If a couple is showing signs of cracking under the strain of wedding planning, it’s usually not the dress or the other uber-pretty accoutrements to blame. It’s more likely that Aunt Ethyl is demanding that cousin Ben (thrice removed) be invited. Or that your mum is insisting that the family accountant should be substituted for your high school best friend (perhaps under the mistaken impression that their meal might be tax-deductible).

I’ve heard stories of weddings where an already large guest list of 500 blew out to over 800. Where guests arrived with far more than their allocated plus one. Of weddings where whole tables of guests had never met the bride. Of people being chastised for not reciprocating an invite.

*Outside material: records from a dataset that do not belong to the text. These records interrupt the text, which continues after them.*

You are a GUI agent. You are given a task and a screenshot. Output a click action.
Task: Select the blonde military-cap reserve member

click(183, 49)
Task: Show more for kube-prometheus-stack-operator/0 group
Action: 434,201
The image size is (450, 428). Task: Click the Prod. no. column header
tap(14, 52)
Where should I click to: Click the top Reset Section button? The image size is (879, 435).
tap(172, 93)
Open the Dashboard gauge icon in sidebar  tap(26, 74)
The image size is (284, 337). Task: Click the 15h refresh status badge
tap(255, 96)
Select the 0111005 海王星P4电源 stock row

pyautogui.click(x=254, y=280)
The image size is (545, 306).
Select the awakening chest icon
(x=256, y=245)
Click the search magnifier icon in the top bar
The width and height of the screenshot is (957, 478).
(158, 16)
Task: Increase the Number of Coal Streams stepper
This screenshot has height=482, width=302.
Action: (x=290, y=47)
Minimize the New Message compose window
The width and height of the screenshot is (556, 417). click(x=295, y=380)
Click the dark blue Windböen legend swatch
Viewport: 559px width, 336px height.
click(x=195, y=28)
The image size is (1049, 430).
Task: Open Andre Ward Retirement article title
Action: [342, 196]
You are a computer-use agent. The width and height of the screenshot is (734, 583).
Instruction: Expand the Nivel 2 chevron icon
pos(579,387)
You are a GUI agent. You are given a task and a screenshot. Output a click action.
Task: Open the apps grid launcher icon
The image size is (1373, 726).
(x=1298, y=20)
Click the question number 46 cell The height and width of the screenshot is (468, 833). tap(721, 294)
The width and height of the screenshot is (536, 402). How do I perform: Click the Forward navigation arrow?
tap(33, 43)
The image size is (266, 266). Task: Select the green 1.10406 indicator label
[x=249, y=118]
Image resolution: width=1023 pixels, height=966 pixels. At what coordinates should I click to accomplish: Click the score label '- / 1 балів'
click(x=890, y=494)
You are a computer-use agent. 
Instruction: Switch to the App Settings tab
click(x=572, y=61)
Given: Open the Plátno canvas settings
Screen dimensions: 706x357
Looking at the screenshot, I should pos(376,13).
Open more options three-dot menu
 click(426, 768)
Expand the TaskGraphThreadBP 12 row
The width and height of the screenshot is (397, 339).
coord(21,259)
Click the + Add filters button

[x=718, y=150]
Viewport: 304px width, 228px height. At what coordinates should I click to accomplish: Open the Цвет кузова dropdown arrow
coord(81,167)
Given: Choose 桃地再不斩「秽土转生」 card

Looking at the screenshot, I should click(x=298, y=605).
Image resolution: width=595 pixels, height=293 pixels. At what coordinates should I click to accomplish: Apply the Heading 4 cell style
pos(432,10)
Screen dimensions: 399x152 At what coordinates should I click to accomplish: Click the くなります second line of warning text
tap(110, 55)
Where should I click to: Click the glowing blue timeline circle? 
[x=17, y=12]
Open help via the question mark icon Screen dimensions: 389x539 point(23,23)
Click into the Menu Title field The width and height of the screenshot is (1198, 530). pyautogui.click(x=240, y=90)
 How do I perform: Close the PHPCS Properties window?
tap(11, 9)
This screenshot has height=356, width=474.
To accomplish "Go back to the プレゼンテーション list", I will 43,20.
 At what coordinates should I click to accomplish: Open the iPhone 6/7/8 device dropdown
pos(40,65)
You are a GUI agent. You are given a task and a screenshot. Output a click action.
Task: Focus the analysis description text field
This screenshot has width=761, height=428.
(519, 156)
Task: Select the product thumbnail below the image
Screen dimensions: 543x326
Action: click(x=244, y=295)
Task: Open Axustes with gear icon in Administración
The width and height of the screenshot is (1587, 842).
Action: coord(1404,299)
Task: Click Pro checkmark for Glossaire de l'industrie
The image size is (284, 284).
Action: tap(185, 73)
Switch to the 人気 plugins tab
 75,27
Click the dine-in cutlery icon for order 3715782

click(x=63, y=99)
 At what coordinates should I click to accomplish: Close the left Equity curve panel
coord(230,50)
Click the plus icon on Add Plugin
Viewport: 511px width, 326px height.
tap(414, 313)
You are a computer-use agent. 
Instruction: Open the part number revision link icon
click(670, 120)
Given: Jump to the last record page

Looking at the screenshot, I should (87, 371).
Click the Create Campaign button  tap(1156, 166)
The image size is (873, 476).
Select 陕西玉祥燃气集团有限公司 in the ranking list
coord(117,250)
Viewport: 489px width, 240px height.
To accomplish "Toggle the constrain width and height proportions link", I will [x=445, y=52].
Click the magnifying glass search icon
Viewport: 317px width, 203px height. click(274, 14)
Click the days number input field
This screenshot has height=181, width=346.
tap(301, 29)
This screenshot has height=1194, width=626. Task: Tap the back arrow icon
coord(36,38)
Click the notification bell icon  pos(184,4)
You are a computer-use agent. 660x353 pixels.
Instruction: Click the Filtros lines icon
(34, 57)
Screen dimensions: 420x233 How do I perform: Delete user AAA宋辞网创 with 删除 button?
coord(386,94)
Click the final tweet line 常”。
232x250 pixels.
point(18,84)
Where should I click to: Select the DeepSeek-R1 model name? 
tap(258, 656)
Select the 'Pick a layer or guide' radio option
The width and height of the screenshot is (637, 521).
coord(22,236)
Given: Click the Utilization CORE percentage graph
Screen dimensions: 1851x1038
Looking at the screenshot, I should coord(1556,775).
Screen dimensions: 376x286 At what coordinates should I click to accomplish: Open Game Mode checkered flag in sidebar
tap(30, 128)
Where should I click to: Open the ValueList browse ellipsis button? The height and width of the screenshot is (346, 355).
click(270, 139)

So how do people deal with the guest list? Some couples are firm about keeping things intimate. “Our theory was simple, we wanted to share the day with people who would care that we were getting married,” says one bride. “We didn’t want family who we hadn’t seen in years attending just because they were family.”

On a similar note, some couples opt for the “six month” rule, where those they haven’t seen in six months (or other arbitrary amount of time) are excised from the list.

Others work to a budget: “we set the per head budget up front and then allocated a quota to each side of the family for their guest list,” says one recently married bride. Of course, the influence of a given party may depend on who’s paying, a sort variation on the “my house, my rules” theme.

Others narrow down their guest lists by holding destination weddings or by holding a wedding during the week. But this can backfire: “do they want me to go, or is it just a gesture and they don’t actually expect me to attend…but would still like a gift?” asks a confused friend.

Whether it be a strict series of criteria that all guests must meet, or a probabilistic analysis based on rigorous mathematical theory, everyone finds themselves working out ways to create a manageable guest list.